▶ **What the task requires**: Every line of the data that includes "beside" should be copied out.

▶ **Information given**:
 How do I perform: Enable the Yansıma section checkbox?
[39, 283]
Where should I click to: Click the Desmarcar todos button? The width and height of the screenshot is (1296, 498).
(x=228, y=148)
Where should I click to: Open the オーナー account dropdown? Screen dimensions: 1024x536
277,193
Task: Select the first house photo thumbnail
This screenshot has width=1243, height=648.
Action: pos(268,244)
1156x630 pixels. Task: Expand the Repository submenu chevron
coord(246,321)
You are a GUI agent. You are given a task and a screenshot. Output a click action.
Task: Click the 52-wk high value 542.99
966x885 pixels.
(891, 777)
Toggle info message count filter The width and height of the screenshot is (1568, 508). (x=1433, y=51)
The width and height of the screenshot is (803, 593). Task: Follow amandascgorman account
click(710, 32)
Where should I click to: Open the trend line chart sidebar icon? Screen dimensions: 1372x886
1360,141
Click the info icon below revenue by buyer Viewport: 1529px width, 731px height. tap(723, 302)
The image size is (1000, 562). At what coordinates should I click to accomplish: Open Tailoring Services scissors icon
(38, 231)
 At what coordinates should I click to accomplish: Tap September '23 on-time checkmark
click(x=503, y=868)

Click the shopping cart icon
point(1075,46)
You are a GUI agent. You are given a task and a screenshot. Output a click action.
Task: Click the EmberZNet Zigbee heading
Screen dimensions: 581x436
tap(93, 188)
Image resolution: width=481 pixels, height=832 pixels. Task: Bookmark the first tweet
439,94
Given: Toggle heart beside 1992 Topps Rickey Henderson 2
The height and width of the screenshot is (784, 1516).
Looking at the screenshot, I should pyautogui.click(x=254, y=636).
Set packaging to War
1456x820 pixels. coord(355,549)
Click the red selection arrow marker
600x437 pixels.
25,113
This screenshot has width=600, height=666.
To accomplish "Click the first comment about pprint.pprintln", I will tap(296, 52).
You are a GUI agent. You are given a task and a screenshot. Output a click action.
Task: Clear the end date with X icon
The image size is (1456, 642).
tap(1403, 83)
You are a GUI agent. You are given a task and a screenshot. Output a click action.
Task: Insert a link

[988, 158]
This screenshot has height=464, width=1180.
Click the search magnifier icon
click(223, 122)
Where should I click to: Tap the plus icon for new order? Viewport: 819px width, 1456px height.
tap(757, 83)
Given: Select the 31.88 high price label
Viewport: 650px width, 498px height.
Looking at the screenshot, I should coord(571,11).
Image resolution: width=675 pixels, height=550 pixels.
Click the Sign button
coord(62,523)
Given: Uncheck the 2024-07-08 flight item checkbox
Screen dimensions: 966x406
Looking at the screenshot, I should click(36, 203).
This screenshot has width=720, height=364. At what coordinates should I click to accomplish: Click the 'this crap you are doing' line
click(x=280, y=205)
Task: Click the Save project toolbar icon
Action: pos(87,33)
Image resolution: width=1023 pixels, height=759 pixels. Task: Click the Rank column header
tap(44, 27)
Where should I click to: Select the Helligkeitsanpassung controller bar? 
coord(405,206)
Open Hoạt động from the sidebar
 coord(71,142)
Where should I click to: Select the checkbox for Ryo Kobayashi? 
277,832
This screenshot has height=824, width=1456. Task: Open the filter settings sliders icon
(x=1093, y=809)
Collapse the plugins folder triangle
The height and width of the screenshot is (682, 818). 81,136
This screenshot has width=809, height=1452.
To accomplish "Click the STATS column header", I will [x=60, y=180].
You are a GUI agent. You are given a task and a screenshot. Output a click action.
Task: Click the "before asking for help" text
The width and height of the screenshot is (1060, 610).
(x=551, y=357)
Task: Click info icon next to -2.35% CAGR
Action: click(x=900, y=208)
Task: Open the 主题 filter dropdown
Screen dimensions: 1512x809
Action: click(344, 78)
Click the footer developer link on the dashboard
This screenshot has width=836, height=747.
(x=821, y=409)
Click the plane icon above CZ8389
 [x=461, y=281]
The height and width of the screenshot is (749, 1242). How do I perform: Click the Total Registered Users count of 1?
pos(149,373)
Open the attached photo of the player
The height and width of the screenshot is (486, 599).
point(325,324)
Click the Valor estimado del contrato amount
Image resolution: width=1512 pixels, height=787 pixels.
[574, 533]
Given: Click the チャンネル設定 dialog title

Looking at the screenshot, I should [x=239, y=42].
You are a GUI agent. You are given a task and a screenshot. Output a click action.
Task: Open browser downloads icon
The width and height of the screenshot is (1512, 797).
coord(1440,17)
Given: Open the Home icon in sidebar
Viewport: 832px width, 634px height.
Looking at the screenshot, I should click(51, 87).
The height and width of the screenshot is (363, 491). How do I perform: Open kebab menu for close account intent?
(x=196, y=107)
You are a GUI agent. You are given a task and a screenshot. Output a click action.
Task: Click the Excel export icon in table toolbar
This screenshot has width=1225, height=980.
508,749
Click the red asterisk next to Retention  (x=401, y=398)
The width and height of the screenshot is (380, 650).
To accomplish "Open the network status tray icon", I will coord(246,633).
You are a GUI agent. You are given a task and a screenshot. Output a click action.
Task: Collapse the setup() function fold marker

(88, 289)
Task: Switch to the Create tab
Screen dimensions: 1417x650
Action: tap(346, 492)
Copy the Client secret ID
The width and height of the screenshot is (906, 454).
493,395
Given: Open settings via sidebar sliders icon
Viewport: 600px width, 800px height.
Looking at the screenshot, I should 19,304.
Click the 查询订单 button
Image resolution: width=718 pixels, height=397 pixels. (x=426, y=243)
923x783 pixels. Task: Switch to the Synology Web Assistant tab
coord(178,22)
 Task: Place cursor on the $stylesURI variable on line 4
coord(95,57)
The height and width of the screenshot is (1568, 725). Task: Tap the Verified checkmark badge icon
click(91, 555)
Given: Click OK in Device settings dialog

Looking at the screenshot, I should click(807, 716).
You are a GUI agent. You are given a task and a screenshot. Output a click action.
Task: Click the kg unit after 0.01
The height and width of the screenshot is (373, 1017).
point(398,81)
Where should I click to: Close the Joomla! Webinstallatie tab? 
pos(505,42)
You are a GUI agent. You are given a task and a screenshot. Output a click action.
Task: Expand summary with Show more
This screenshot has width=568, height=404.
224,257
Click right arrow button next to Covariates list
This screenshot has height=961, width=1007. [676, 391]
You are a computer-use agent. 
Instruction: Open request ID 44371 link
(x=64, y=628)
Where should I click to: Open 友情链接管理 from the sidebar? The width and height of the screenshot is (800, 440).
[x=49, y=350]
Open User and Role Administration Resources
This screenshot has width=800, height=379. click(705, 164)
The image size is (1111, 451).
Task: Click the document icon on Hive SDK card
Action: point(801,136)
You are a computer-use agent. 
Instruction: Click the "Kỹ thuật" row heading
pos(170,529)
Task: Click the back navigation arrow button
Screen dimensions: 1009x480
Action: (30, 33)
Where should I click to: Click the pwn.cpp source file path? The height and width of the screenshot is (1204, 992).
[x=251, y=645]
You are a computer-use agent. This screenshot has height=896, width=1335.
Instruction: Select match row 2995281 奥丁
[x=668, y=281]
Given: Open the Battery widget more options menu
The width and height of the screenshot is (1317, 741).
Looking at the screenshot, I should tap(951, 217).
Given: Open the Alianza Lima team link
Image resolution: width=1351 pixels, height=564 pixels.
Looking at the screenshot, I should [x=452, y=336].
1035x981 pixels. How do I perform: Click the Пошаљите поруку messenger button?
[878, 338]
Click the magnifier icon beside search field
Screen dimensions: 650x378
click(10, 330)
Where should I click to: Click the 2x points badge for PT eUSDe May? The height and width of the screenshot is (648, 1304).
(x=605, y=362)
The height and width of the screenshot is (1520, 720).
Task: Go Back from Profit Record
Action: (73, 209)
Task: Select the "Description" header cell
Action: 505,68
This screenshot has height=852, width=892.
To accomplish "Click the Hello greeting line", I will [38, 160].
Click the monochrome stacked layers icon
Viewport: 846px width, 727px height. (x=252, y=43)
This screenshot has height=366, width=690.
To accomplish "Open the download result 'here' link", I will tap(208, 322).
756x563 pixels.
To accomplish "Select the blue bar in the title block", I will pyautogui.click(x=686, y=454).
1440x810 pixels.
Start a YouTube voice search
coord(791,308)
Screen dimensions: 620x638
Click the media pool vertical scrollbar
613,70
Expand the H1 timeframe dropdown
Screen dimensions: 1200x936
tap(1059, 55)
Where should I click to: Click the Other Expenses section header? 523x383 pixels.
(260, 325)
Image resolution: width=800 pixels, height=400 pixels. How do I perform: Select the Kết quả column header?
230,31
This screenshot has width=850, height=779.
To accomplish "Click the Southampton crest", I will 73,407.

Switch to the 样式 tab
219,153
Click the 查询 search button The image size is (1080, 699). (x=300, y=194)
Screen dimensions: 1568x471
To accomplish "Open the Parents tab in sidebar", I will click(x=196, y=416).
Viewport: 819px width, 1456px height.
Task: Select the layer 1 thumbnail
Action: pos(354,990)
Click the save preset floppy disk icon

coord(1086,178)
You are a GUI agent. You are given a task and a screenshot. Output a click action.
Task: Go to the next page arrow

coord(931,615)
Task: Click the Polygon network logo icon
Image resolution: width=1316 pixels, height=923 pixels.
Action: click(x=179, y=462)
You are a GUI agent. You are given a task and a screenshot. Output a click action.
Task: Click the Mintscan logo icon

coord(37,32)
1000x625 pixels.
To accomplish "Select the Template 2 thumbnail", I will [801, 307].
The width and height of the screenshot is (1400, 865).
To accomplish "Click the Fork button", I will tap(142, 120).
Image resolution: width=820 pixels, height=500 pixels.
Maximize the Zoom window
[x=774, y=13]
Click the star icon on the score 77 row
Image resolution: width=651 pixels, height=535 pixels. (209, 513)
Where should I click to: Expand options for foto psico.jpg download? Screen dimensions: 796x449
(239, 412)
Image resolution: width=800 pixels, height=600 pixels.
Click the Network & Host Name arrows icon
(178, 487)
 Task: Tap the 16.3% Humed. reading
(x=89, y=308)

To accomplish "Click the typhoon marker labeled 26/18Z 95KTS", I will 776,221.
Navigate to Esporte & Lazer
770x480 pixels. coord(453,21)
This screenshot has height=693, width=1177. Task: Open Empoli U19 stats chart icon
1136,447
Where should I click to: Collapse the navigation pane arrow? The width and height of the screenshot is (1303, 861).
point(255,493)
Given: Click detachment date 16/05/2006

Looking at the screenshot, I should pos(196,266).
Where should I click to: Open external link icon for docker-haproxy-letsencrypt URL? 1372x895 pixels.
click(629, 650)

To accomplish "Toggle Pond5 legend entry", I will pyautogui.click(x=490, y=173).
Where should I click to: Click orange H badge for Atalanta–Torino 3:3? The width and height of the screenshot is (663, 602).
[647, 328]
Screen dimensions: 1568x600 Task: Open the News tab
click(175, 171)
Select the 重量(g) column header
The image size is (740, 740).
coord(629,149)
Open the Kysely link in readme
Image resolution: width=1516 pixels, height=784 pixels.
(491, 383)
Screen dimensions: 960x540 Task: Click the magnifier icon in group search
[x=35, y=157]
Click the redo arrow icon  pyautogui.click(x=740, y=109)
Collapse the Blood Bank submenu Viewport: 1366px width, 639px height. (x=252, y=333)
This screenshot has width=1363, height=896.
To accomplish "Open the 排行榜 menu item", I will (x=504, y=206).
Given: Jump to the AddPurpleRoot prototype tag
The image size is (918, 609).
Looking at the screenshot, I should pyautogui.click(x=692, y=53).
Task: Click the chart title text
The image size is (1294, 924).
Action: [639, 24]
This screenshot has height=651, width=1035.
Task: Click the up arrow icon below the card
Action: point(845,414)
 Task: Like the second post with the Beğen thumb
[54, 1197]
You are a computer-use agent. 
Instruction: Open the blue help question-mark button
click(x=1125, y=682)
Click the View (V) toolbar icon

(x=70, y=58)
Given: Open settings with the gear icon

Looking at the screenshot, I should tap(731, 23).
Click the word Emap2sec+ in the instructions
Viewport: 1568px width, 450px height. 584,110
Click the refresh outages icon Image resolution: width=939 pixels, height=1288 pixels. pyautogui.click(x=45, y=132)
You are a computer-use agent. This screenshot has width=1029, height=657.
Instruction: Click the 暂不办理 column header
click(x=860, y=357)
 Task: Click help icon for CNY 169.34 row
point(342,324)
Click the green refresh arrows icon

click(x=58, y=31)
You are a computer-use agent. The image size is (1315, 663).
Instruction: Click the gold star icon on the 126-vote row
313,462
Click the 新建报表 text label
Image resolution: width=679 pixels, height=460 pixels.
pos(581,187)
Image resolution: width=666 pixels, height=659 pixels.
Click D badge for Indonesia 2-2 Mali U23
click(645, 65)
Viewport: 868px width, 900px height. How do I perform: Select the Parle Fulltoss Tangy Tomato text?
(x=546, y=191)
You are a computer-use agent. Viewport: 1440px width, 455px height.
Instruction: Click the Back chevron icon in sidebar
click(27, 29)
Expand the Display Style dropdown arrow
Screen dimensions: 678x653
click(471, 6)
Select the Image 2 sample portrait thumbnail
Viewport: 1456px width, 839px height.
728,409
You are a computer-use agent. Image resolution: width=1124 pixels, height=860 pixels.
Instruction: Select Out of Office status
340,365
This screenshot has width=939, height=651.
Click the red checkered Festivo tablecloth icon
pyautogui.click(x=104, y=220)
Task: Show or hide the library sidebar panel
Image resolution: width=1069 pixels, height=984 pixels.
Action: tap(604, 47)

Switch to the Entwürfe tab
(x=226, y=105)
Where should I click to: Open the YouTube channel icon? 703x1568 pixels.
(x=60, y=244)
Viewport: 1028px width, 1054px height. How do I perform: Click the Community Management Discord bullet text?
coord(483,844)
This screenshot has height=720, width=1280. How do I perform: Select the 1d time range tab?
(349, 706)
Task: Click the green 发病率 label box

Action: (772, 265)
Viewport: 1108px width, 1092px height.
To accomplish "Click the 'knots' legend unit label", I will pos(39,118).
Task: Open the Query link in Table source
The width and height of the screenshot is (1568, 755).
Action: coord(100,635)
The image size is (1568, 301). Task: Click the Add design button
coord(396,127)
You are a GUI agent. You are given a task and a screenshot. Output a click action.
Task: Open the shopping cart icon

▶ **Solution**:
Given: Toggle heart beside 1992 Topps Rickey Henderson 2
Click the magnifier icon beside search field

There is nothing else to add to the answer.